▶ _WHAT YOU WILL DO_
Show each line of the material below that contains the word "arrow", copying every such line in full.

Start of EXTRACTED MATERIAL

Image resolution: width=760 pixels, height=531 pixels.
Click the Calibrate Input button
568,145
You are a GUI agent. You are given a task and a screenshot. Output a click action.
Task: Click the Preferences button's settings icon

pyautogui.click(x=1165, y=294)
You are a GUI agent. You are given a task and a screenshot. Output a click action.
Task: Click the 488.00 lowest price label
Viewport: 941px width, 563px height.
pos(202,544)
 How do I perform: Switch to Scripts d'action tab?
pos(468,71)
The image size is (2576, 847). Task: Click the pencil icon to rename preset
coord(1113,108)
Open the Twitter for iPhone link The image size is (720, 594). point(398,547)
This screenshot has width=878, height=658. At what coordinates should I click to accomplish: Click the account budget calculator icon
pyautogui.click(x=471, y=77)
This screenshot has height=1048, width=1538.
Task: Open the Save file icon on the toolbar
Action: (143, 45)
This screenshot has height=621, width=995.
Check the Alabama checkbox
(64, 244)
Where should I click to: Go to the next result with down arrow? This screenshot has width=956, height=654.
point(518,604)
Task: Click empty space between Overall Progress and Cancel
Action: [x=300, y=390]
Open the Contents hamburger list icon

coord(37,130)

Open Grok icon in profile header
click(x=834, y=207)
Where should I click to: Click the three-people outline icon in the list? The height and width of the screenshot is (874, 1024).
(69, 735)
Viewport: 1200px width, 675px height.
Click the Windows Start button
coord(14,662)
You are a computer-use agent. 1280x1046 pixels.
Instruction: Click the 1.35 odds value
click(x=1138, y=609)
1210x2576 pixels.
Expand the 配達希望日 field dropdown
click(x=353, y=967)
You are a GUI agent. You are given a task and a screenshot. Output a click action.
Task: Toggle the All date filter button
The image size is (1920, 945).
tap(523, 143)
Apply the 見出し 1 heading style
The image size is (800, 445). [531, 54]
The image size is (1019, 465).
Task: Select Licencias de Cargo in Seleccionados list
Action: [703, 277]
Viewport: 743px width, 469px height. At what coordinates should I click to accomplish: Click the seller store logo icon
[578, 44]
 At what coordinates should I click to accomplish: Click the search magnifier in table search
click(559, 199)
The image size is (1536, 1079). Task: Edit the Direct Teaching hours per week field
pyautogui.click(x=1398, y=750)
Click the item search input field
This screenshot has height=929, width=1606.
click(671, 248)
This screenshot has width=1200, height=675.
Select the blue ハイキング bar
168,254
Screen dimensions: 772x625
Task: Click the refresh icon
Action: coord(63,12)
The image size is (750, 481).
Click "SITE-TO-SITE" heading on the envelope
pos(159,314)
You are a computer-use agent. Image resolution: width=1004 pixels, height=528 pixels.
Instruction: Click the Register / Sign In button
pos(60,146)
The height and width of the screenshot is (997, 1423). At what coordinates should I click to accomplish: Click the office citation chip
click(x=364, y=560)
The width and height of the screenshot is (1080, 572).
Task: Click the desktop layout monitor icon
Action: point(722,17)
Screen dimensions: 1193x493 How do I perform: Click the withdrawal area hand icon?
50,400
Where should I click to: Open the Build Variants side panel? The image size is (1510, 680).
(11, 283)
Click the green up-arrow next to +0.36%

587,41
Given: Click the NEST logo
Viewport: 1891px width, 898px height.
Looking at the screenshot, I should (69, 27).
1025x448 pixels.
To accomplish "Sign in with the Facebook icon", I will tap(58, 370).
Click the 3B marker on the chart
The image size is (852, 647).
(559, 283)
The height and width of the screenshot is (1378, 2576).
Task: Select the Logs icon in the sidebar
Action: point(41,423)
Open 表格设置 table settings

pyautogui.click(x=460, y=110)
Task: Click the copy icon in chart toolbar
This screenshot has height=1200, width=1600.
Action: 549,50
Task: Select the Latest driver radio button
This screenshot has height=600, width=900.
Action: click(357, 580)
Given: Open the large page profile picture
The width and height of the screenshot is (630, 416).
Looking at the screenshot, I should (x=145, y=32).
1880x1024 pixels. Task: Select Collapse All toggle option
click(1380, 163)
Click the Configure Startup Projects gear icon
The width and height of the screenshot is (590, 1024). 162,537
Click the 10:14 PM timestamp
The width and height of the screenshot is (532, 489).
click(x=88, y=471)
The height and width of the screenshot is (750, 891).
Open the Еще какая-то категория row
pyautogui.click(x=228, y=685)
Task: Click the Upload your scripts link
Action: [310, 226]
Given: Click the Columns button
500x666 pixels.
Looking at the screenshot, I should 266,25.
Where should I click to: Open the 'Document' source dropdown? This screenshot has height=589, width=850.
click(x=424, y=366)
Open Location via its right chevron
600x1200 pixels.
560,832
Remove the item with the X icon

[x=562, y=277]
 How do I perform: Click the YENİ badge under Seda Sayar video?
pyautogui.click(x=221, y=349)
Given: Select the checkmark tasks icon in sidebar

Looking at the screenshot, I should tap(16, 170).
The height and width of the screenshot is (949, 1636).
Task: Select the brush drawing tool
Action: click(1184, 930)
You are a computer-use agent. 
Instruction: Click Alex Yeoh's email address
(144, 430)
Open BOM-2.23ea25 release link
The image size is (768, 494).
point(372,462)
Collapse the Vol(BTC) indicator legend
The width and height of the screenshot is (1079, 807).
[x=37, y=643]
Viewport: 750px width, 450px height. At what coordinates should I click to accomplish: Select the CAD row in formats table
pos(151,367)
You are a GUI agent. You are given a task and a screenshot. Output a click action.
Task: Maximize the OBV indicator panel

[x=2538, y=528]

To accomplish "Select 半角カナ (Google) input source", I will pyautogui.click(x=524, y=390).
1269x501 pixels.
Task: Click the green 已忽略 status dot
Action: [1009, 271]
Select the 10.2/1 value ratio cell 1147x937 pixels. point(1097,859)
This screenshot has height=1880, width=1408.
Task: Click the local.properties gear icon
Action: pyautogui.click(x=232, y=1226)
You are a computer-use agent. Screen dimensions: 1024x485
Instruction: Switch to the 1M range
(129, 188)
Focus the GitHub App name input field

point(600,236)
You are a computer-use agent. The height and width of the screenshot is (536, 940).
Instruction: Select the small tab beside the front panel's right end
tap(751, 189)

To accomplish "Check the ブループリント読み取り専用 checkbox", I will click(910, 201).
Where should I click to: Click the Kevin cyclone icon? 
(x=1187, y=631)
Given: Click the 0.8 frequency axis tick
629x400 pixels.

End of EXTRACTED MATERIAL

▶ _WRITTEN RESPONSE_
Where should I click to: Go to the next result with down arrow? This screenshot has width=956, height=654.
Click the green up-arrow next to +0.36%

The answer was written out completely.